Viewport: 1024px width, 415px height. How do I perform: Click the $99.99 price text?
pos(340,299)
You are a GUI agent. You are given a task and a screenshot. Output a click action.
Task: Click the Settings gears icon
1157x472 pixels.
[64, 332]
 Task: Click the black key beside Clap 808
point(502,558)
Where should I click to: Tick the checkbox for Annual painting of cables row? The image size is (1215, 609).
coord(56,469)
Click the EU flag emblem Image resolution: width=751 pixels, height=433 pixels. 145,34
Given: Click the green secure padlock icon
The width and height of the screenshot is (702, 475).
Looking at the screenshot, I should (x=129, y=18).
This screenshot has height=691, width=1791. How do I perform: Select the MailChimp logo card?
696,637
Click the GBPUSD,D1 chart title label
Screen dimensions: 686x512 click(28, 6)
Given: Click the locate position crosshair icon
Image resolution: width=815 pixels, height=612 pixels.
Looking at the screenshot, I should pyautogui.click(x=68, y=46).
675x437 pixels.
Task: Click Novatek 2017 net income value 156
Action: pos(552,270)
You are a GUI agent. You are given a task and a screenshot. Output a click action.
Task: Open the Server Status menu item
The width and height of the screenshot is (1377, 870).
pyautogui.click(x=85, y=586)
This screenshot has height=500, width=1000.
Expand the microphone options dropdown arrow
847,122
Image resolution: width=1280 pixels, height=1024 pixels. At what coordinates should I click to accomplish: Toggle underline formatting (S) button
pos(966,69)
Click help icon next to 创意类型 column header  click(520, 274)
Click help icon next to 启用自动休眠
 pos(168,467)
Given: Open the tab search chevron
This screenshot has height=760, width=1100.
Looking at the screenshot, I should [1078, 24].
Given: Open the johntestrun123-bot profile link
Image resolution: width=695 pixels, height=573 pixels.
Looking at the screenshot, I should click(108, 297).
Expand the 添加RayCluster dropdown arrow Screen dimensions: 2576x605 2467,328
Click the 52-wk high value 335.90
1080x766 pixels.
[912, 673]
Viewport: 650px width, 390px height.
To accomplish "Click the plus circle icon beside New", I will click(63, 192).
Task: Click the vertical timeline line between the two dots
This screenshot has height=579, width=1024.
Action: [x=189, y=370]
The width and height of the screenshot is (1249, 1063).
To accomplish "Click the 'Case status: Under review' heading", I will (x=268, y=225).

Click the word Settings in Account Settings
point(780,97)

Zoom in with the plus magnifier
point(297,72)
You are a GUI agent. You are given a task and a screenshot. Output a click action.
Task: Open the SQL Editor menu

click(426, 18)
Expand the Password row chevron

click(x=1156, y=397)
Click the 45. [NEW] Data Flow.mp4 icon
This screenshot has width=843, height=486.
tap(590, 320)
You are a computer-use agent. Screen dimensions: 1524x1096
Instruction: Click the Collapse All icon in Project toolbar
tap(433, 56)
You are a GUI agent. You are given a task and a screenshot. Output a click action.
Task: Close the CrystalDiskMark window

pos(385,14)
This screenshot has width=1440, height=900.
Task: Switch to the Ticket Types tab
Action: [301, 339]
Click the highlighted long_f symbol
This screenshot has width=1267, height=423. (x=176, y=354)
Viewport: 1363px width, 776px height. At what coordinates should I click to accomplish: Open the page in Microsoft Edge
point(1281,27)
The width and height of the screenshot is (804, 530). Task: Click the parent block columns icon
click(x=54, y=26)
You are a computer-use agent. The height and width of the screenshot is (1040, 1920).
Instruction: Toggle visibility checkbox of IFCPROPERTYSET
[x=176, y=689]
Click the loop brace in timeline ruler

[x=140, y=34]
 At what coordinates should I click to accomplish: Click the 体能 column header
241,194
━━━━━━
* [The problem]
Repeat the records above in full, word for word.

* [Solution]
Viewport: 1024px width, 415px height. How do I perform: Click the $99.99 price text?
pos(340,299)
You are a GUI agent. You are given a task and a screenshot. Output a click action.
Task: Click the Settings gears icon
1157x472 pixels.
[64, 332]
 Task: Click the black key beside Clap 808
point(502,558)
Where should I click to: Tick the checkbox for Annual painting of cables row? The image size is (1215, 609).
coord(56,469)
Click the EU flag emblem Image resolution: width=751 pixels, height=433 pixels. 145,34
Given: Click the green secure padlock icon
The width and height of the screenshot is (702, 475).
Looking at the screenshot, I should (x=129, y=18).
This screenshot has height=691, width=1791. How do I perform: Select the MailChimp logo card?
696,637
Click the GBPUSD,D1 chart title label
Screen dimensions: 686x512 click(28, 6)
Given: Click the locate position crosshair icon
Image resolution: width=815 pixels, height=612 pixels.
Looking at the screenshot, I should pyautogui.click(x=68, y=46).
675x437 pixels.
Task: Click Novatek 2017 net income value 156
Action: pos(552,270)
You are a GUI agent. You are given a task and a screenshot. Output a click action.
Task: Open the Server Status menu item
The width and height of the screenshot is (1377, 870).
pyautogui.click(x=85, y=586)
This screenshot has height=500, width=1000.
Expand the microphone options dropdown arrow
847,122
Image resolution: width=1280 pixels, height=1024 pixels. At what coordinates should I click to accomplish: Toggle underline formatting (S) button
pos(966,69)
Click help icon next to 创意类型 column header  click(520, 274)
Click help icon next to 启用自动休眠
 pos(168,467)
Given: Open the tab search chevron
This screenshot has height=760, width=1100.
Looking at the screenshot, I should [1078, 24].
Given: Open the johntestrun123-bot profile link
Image resolution: width=695 pixels, height=573 pixels.
Looking at the screenshot, I should click(108, 297).
Expand the 添加RayCluster dropdown arrow Screen dimensions: 2576x605 2467,328
Click the 52-wk high value 335.90
1080x766 pixels.
[912, 673]
Viewport: 650px width, 390px height.
To accomplish "Click the plus circle icon beside New", I will click(63, 192).
Task: Click the vertical timeline line between the two dots
This screenshot has height=579, width=1024.
Action: [x=189, y=370]
The width and height of the screenshot is (1249, 1063).
To accomplish "Click the 'Case status: Under review' heading", I will (x=268, y=225).

Click the word Settings in Account Settings
point(780,97)

Zoom in with the plus magnifier
point(297,72)
You are a GUI agent. You are given a task and a screenshot. Output a click action.
Task: Open the SQL Editor menu

click(426, 18)
Expand the Password row chevron

click(x=1156, y=397)
Click the 45. [NEW] Data Flow.mp4 icon
This screenshot has width=843, height=486.
tap(590, 320)
You are a computer-use agent. Screen dimensions: 1524x1096
Instruction: Click the Collapse All icon in Project toolbar
tap(433, 56)
You are a GUI agent. You are given a task and a screenshot. Output a click action.
Task: Close the CrystalDiskMark window

pos(385,14)
This screenshot has width=1440, height=900.
Task: Switch to the Ticket Types tab
Action: [301, 339]
Click the highlighted long_f symbol
This screenshot has width=1267, height=423. (x=176, y=354)
Viewport: 1363px width, 776px height. At what coordinates should I click to accomplish: Open the page in Microsoft Edge
point(1281,27)
The width and height of the screenshot is (804, 530). Task: Click the parent block columns icon
click(x=54, y=26)
You are a computer-use agent. The height and width of the screenshot is (1040, 1920).
Instruction: Toggle visibility checkbox of IFCPROPERTYSET
[x=176, y=689]
Click the loop brace in timeline ruler

[x=140, y=34]
 At what coordinates should I click to accomplish: Click the 体能 column header
241,194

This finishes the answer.